WHAT TO PRODUCE » The pictures are to be left out when the listing below is reproduced word for word.

---------- INPUT DATA ----------

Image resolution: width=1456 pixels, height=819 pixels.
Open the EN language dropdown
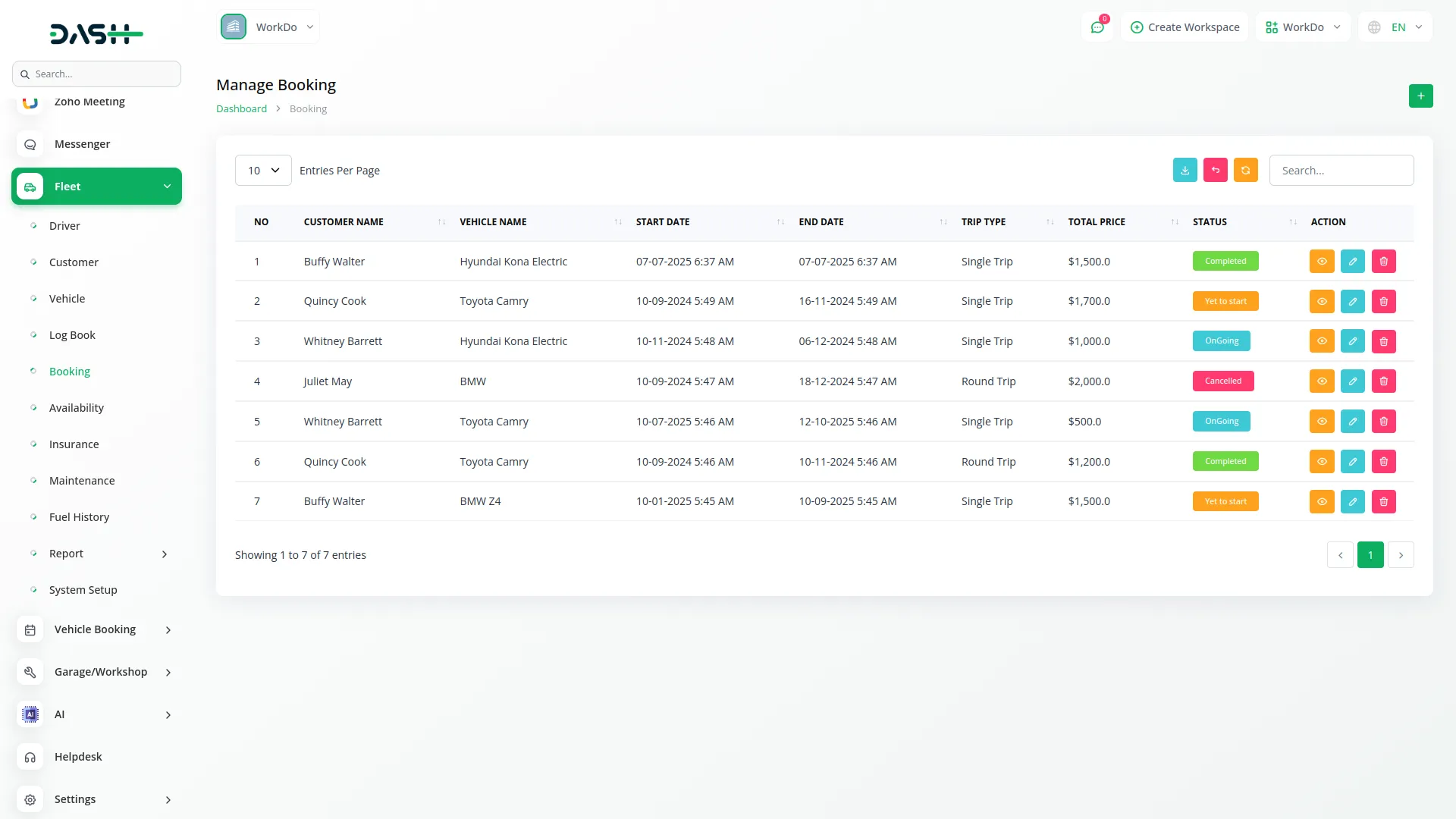pos(1396,27)
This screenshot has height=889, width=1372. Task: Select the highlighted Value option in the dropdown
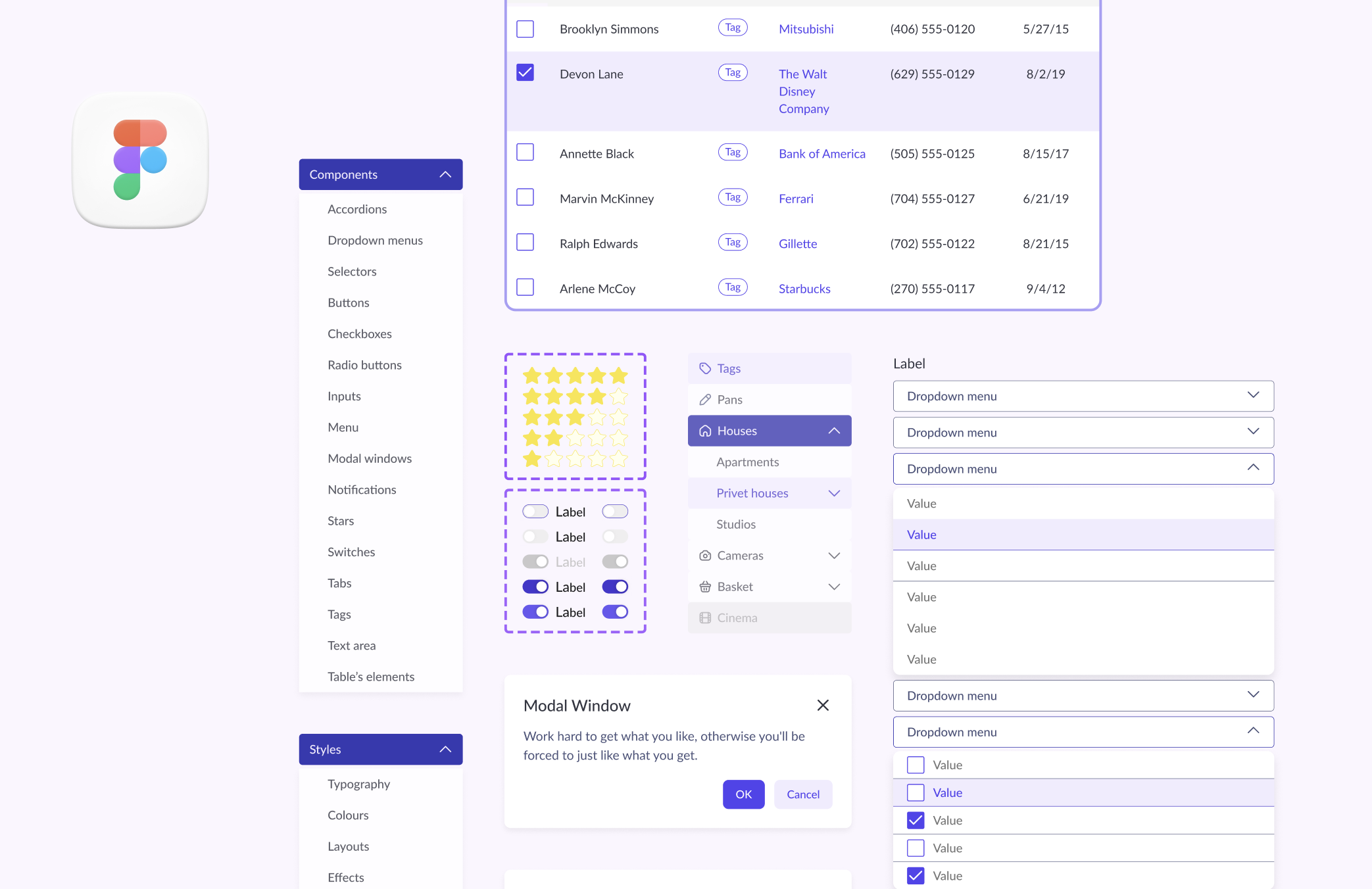click(x=1083, y=535)
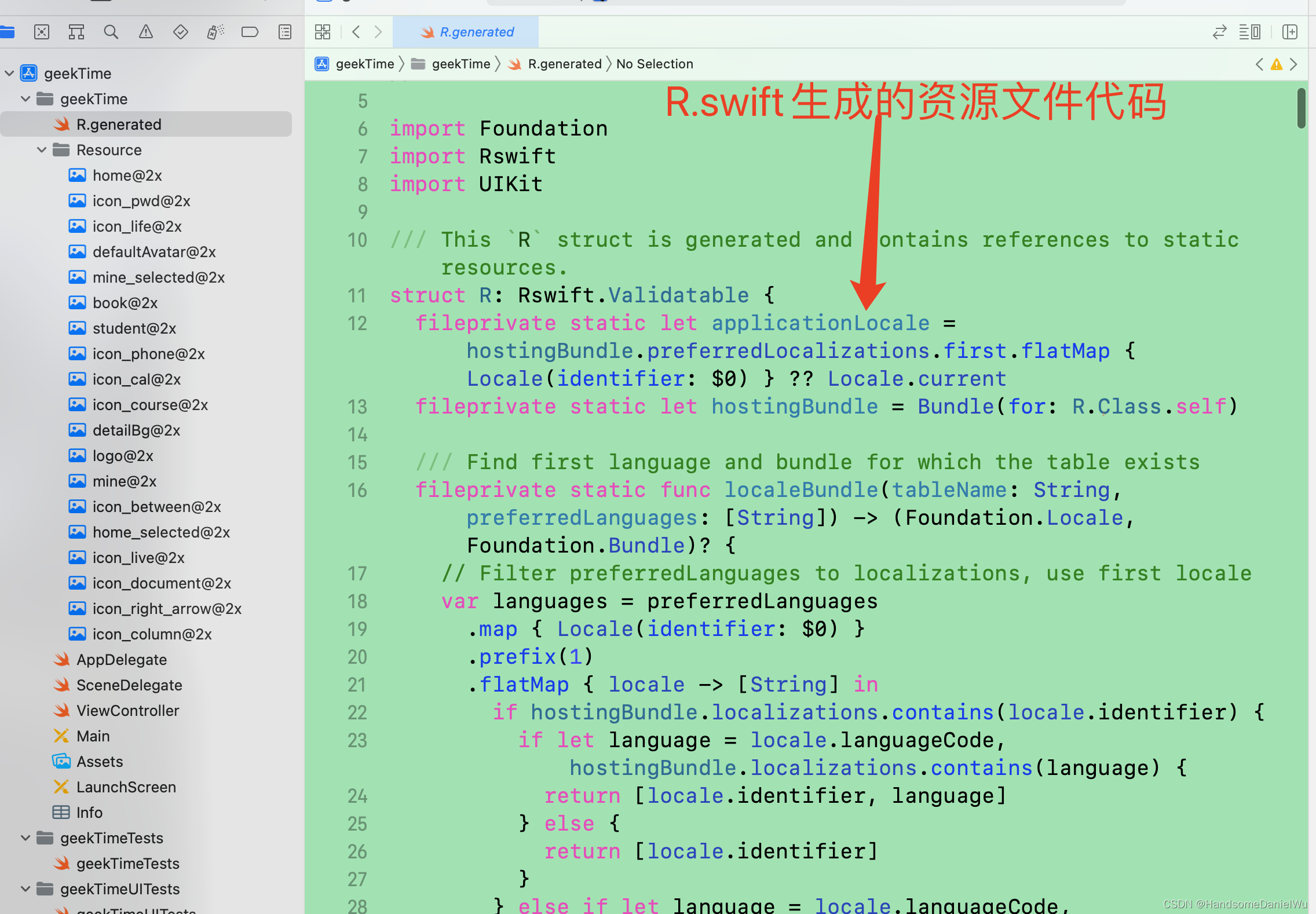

----------

TASK RESPONSE »
Image resolution: width=1456 pixels, height=819 pixels.
Open the EN language dropdown
pos(1396,27)
This screenshot has height=889, width=1372. Task: Select the highlighted Value option in the dropdown
click(x=1083, y=535)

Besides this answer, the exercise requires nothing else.